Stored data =
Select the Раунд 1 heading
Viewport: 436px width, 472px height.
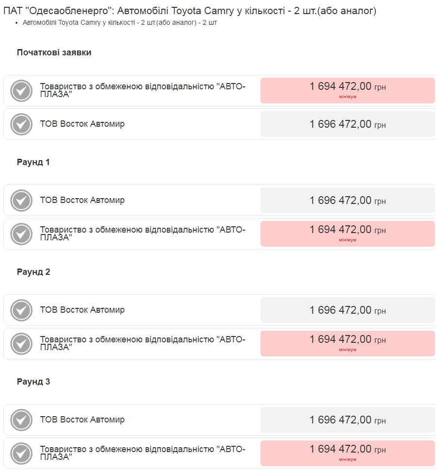tap(33, 162)

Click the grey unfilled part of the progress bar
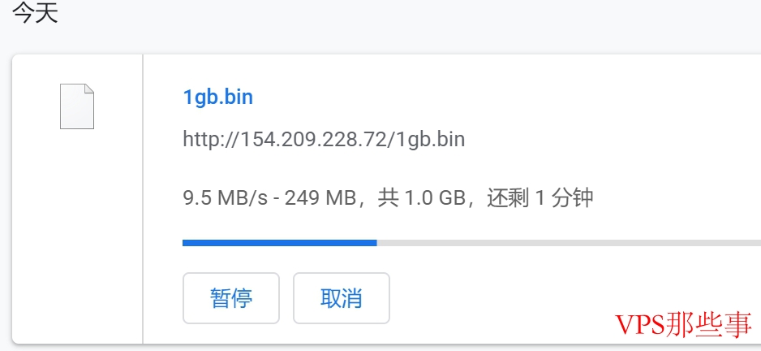click(x=569, y=243)
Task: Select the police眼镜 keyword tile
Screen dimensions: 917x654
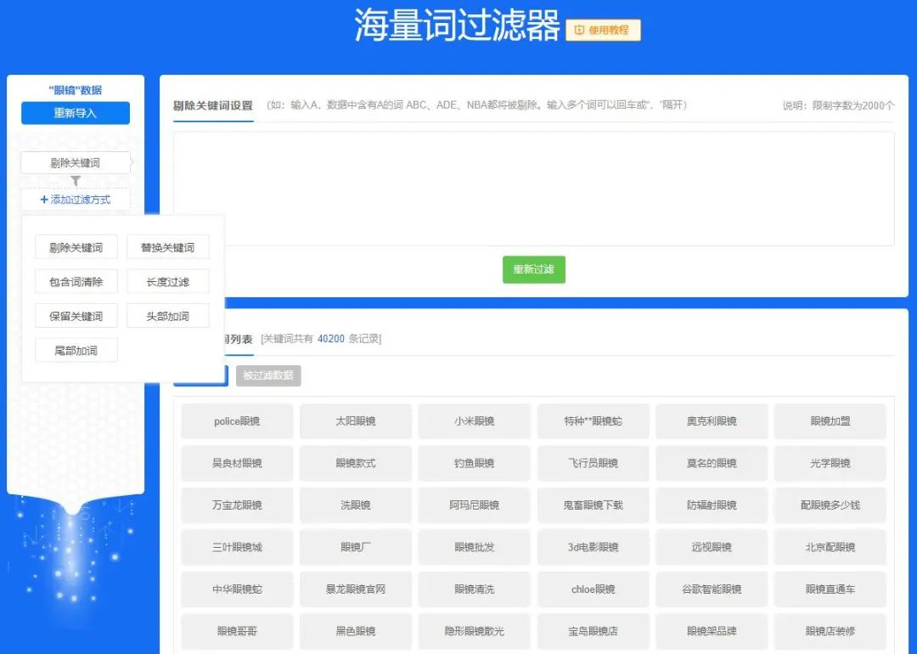Action: [x=237, y=420]
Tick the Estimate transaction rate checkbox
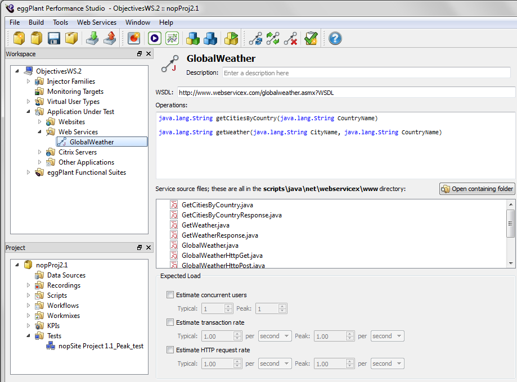517x382 pixels. pos(170,322)
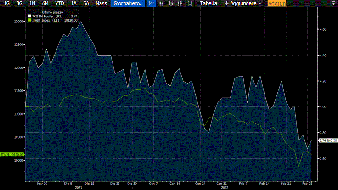338x190 pixels.
Task: Select the fourth chart type icon
Action: tap(179, 3)
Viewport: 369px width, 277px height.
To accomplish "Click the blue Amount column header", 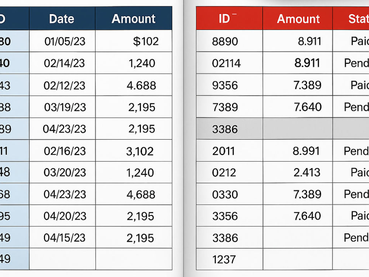I will coord(134,18).
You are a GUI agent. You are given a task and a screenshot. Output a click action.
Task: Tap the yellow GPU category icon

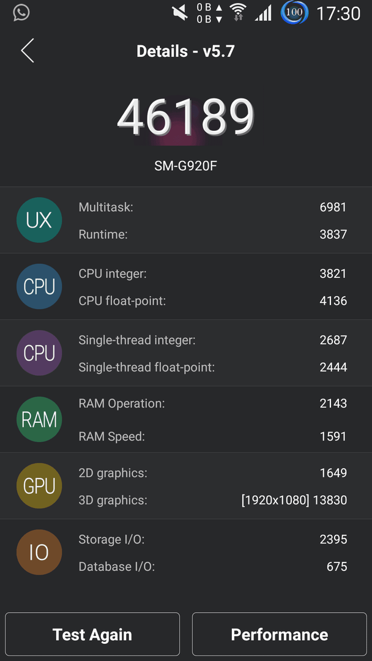tap(39, 485)

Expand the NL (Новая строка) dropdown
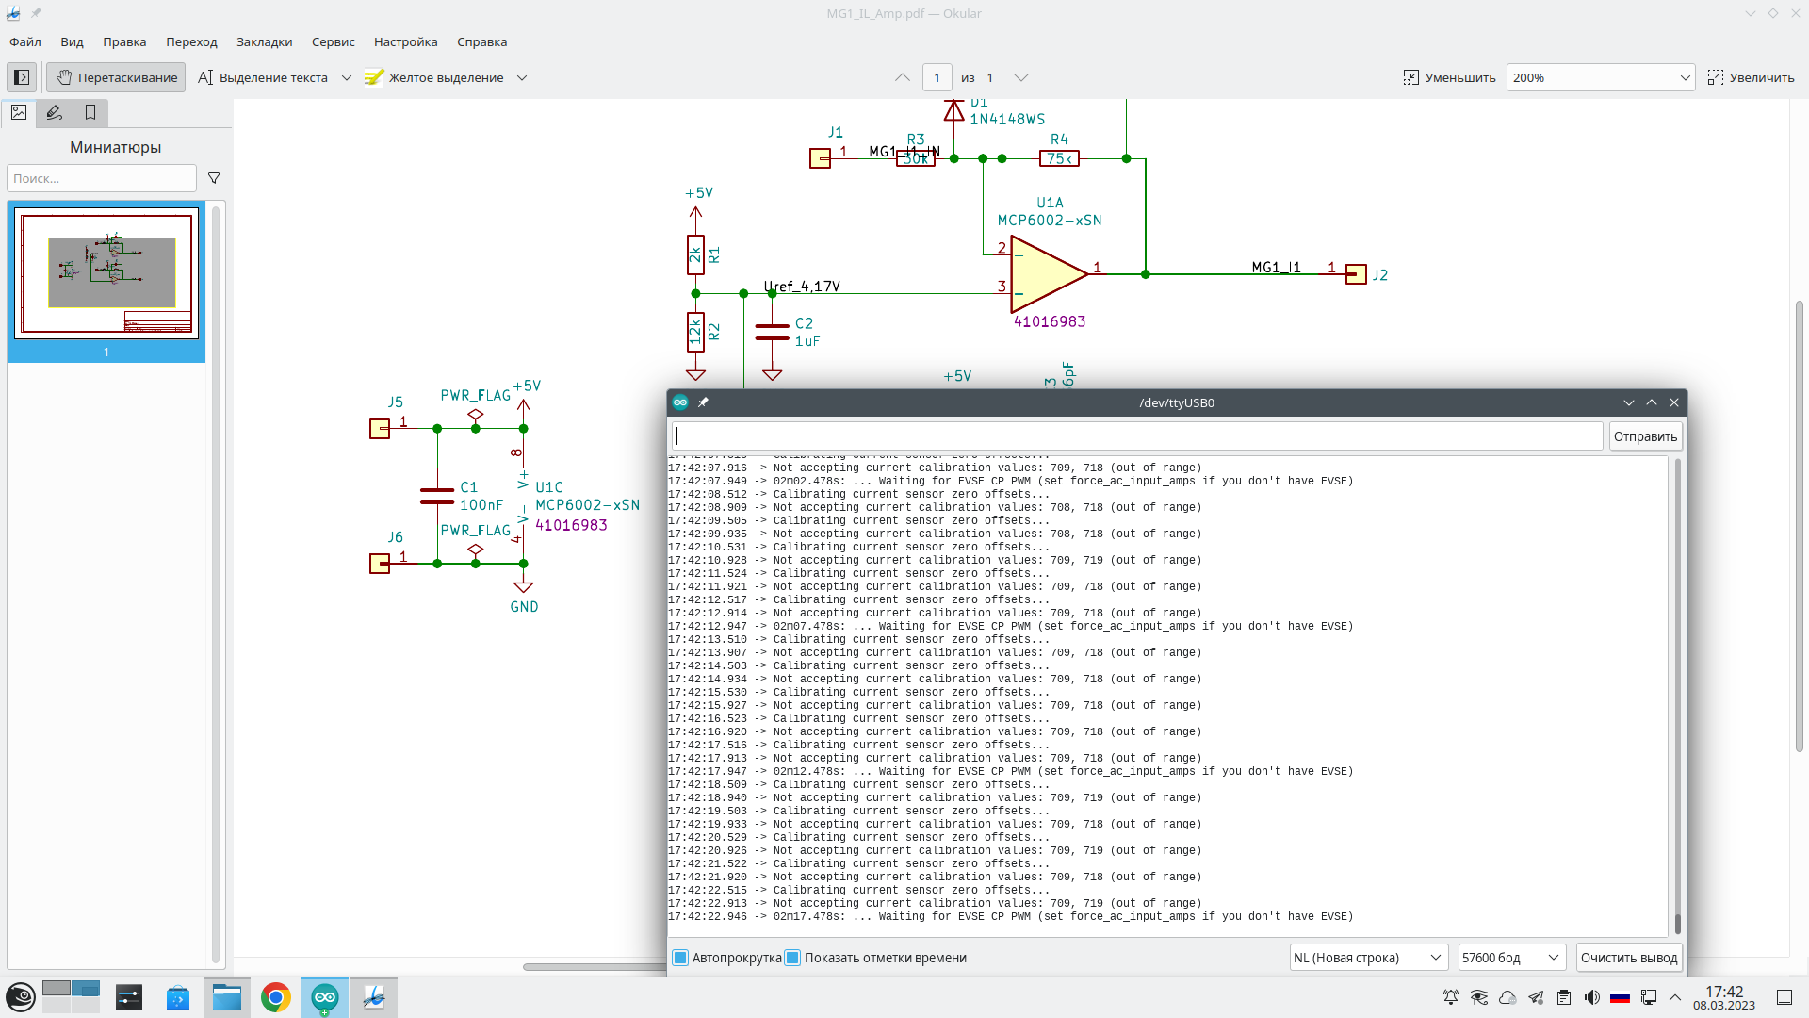click(1368, 958)
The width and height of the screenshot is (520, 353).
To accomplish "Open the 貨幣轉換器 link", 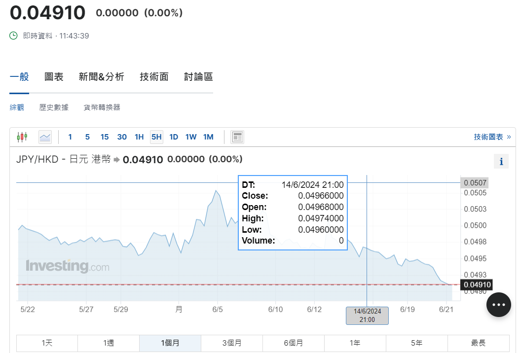I will tap(102, 107).
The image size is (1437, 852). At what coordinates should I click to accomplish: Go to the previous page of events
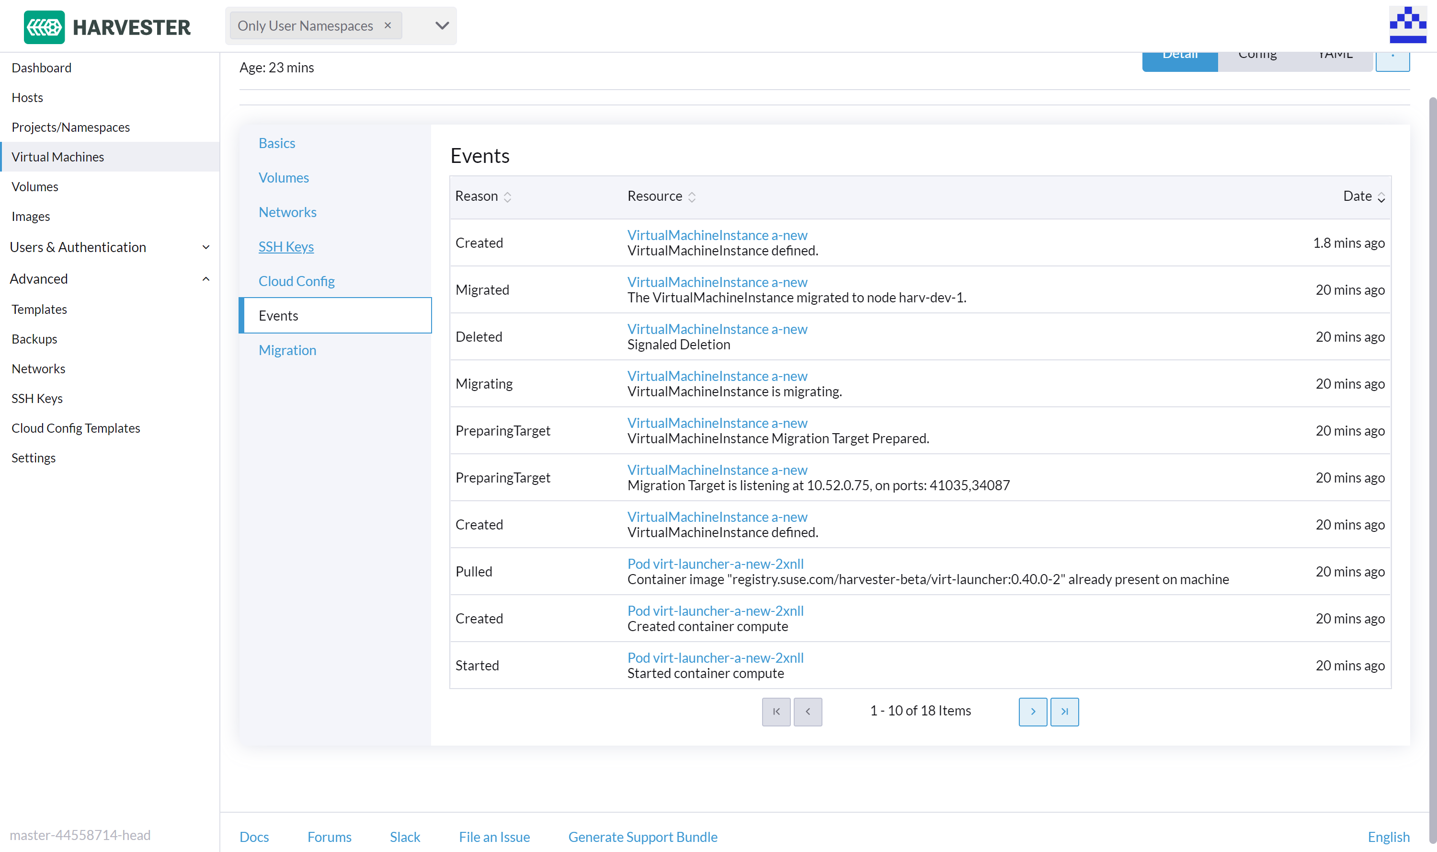pyautogui.click(x=808, y=711)
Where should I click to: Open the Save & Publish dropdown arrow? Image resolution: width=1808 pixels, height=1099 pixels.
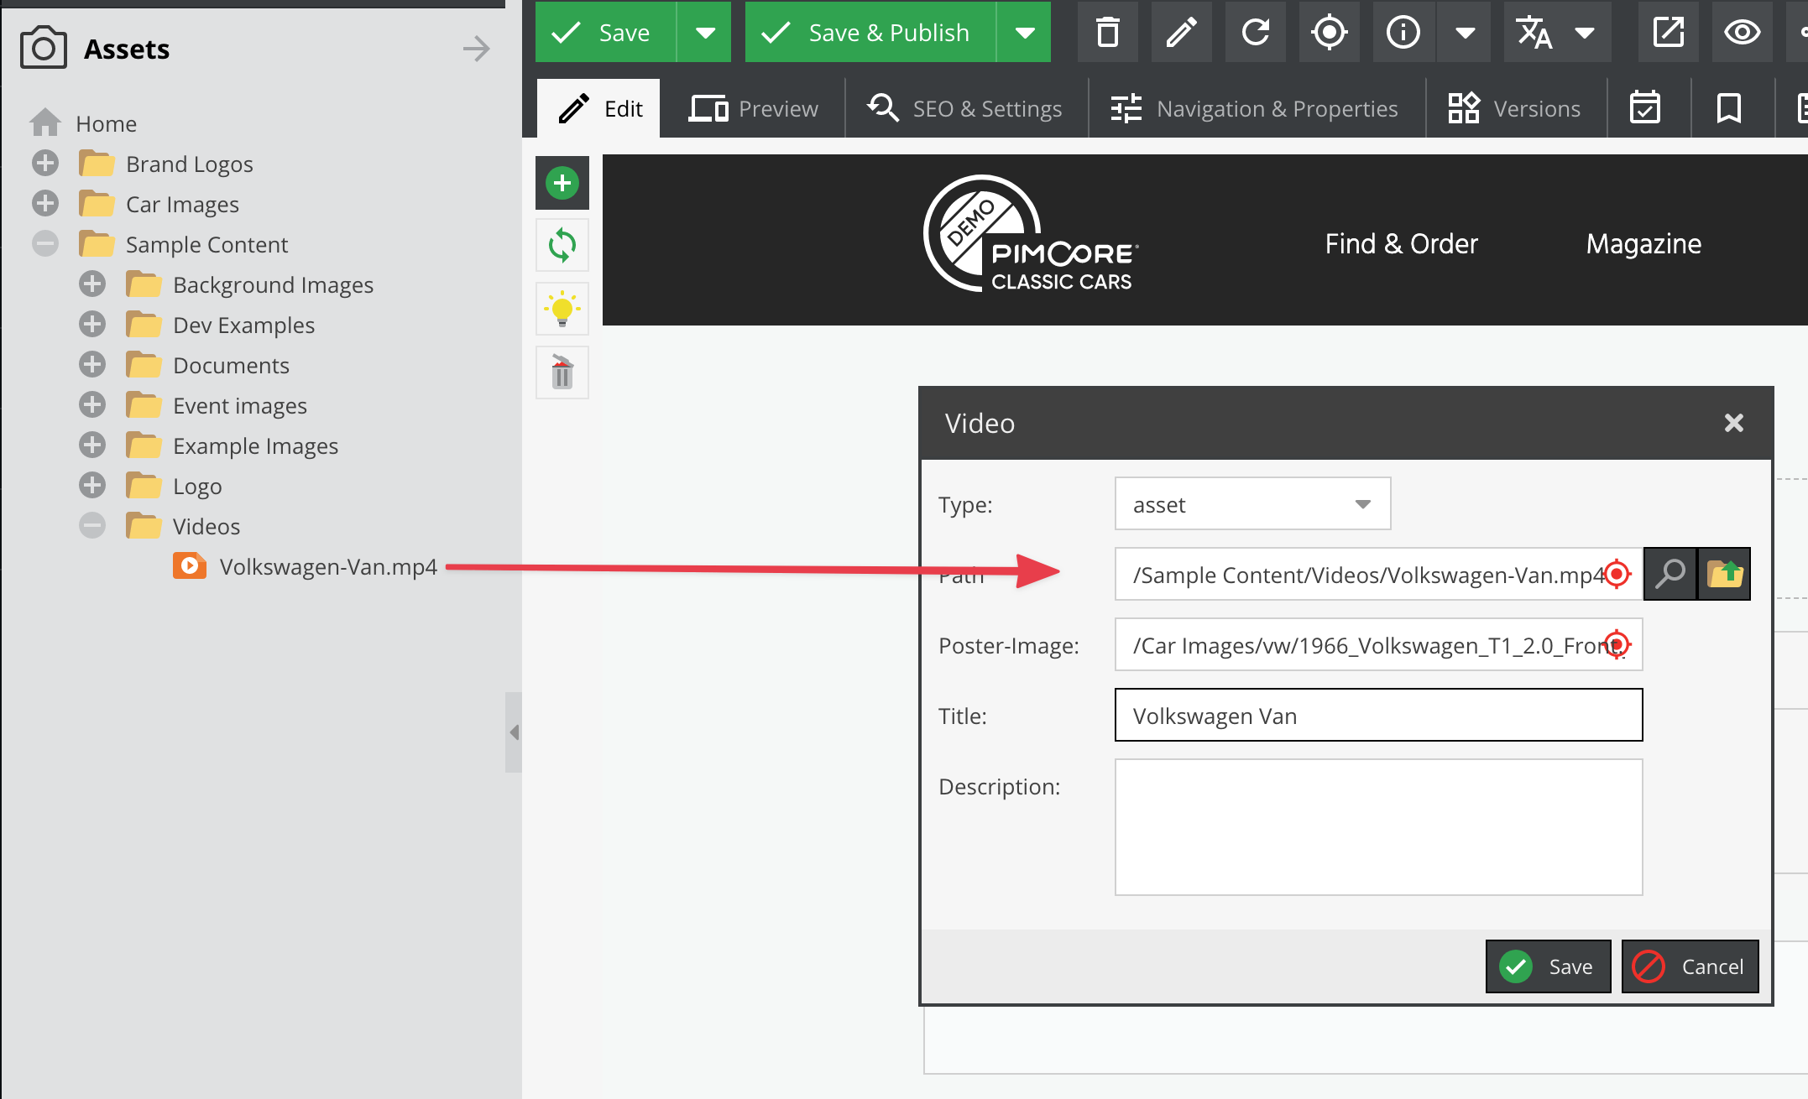point(1024,33)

EXERCISE AIM =
Rewrite the rows from the line containing "Where should I" through the end of the rows, swapping "dropdown arrow" for "menu button" and changing nothing else. Leave the pictures out of your answer.

RESPONSE TO THIS EXERCISE =
Where should I click to: Open the Save & Publish menu button? Image resolution: width=1808 pixels, height=1099 pixels.
point(1024,33)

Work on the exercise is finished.